La última vez que Eguibar se deslizó con su tabla por aquí, a finales de noviembre del año pasado dentro de la clasificación de la Copa del Mundo, acabó en el puesto número 22. Una posición impropia de él que pretende corregir en estos Juegos. Como anticipo de su progresión, en diciembre escaló a la tercera plaza del podio en la prueba de la Copa del Mundo celebrada en Cervinia (Italia). Tras quedar quinto por una caída en la última cita de dicha Copa, que también tuvo lugar en Italia a finales de enero, Eguibar vuelve a China con la vista fija en un metal olímpico. «Obviamente, mi objetivo es ganar el oro. Otra medalla me haría feliz también, pero en el Mundial, en 2017, gané la medalla de plata y luego, en 2021, la de oro, y la diferencia ha sido abismal», explicaba en una reciente entrevista con el portal de noticias de los Juegos (Olympics.com).

A sus 27 años, este donostiarra es una de las principales opciones para España por su abultado palmarés desde que competía, y lo ganaba todo, en las categorías infantiles. En 2015 alzó la Copa del Mundo y en 2017, en Sierra Nevada, fue subcampeón individual del Mundial y también por equipos junto a Regino Hernández, bronce olímpico en Pieonchang 2018. Seguro que este le ha dado buenos consejos para que pueda repetir la gesta ahora en Pekín. Para Eguibar, son sus terceros Juegos después de Sochi 2014, donde acabó séptimo, y Pieonchang 2018, que finalizó en el puesto 33.

Segunda oportunidad

Dicen que a la tercera va la vencida.
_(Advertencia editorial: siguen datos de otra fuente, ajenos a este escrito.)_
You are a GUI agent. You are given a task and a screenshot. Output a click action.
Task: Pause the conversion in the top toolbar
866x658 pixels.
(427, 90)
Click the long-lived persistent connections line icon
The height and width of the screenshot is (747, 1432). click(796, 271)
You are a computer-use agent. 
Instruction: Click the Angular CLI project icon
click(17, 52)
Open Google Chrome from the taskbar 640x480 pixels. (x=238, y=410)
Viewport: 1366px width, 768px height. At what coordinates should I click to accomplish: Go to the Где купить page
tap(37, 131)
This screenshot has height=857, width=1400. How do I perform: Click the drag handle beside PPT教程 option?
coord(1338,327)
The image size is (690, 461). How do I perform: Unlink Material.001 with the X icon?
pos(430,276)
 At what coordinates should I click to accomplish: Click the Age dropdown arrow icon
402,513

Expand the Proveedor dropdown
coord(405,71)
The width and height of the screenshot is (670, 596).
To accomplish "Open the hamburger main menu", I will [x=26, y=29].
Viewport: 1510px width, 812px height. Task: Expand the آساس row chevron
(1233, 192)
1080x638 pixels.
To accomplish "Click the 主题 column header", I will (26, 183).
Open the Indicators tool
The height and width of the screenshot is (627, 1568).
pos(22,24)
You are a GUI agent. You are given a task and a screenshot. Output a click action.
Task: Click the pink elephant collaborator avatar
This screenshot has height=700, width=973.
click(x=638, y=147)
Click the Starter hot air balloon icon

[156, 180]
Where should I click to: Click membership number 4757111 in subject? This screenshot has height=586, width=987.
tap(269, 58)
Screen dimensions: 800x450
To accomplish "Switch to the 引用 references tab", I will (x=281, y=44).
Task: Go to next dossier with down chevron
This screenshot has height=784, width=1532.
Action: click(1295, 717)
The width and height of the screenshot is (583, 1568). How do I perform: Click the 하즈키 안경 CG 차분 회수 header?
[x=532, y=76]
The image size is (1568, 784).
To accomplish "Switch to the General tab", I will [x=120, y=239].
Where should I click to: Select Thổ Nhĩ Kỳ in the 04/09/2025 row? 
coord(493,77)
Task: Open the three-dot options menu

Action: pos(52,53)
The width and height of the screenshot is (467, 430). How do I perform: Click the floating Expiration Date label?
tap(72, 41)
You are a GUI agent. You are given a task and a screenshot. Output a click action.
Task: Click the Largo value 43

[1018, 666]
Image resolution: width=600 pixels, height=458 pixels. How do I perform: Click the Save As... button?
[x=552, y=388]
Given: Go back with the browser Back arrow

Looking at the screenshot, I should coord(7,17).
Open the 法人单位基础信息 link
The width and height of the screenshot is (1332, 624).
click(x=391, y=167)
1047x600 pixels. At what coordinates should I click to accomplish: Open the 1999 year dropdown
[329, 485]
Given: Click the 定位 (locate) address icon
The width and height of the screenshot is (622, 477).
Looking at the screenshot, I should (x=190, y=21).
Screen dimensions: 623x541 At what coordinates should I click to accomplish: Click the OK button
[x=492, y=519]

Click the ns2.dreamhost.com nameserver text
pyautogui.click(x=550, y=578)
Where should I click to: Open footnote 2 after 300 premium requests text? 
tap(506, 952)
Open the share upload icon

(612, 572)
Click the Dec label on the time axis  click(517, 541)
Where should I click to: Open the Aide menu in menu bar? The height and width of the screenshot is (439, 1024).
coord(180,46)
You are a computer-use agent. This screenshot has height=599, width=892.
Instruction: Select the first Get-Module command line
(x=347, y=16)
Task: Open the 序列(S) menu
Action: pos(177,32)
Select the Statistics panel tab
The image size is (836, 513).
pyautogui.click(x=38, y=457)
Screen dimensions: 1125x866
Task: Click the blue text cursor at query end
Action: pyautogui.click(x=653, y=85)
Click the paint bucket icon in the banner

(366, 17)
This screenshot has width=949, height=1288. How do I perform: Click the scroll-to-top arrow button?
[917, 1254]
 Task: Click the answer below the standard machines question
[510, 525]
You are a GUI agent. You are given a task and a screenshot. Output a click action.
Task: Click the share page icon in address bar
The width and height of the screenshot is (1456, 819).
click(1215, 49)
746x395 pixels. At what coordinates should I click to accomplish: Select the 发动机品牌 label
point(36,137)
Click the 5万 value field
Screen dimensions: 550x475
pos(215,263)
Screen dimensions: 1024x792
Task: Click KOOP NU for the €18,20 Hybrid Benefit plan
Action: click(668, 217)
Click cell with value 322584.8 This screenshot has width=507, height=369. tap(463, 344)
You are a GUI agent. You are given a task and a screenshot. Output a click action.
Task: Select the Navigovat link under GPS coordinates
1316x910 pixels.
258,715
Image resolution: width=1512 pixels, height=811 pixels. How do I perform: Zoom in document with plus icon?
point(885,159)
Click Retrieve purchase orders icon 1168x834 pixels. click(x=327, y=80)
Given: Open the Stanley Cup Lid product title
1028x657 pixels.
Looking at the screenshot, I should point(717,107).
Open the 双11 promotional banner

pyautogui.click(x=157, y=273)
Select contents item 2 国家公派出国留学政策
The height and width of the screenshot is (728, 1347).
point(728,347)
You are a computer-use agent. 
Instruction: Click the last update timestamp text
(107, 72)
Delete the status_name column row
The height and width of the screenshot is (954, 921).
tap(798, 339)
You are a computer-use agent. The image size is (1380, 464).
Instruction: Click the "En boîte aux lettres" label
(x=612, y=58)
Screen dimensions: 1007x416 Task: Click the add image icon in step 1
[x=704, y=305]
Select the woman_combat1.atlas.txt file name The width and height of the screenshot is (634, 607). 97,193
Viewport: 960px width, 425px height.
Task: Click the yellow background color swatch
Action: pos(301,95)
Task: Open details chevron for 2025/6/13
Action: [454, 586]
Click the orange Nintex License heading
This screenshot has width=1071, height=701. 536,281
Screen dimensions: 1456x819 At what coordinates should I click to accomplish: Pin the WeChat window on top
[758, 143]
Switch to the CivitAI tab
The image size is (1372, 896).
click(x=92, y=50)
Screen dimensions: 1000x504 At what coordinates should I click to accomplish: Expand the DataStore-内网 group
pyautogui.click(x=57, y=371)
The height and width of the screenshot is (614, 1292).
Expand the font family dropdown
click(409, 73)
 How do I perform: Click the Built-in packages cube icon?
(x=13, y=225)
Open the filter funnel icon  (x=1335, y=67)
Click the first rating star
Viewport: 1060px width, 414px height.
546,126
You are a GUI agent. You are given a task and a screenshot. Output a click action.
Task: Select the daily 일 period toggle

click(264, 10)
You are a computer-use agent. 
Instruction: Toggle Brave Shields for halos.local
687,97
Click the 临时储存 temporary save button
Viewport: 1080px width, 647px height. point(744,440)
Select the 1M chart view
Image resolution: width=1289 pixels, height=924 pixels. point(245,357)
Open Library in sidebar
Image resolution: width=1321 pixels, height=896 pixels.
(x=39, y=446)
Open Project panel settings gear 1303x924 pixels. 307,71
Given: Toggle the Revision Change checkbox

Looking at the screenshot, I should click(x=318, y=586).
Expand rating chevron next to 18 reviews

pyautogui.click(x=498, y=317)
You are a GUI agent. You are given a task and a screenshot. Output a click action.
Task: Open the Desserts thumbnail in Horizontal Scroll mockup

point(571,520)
Pero enfrente tiene, además de Haemmerle, a difíciles contrincantes como el austriaco Jakob Dusek, el canadiense Eliot Grondin y el alemán Martin Noerl, que le han superado en las dos últimas pruebas. «Voy un poco como a ciegas porque vengo de una lesión de espalda. Realmente no sé cómo va a afectar, aunque estoy entrenando bastante bien últimamente. Pero vamos con expectativas de peso, con muchas ganas porque lo estoy haciendo bien ahora, aunque me falta mucho rodaje para poder llegar a mi tope», contó en esa misma charla con Olympics.com.

Si Lucas Eguibar se lleva alguna medalla de Pekín, quien la cantará con más emoción será su hermano mayor, Nico. Hace un año, así lo hizo en un vídeo grabado en casa que colgó en las redes sociales y donde retransmitió la frenética carrera en la que Lucas se proclamó campeón del mundo. Dicho vídeo no es solo un triunfo de Lucas, sino también de Nico, quien en 2013 sufrió un grave accidente de moto que le dejó secuelas cerebrales en el habla y la movilidad.

Desde entonces, ambos formaron equipo y se ayudaron mutuamente a superarse para salir adelante: uno avanzando hasta lo más alto en el mundo del snowboard y el otro esforzándose en su rehabilitación hasta conseguir valerse por sí mismo. Buena prueba de ello no es solo su ágil locución de la triunfal carrera de su hermano, sino que incluso puede viajar solo y se está sacando el título de buceo. En lugar de considerarlo una maldición, los dos Eguibar entendieron que aquel trágico accidente era en realidad una segunda oportunidad para aprovechar mejor la vida. Esa es la mentalidad que está permitiendo la recuperación de Nico y ha forjado a un campeón como Lucas, quien sueña con volver a lo más alto del podio como hace ahora un año. En el salón de su casa, su hermano Nico ya debe de andar preparando la retransmisión para traerle suerte y que se traiga una medalla olímpica de China.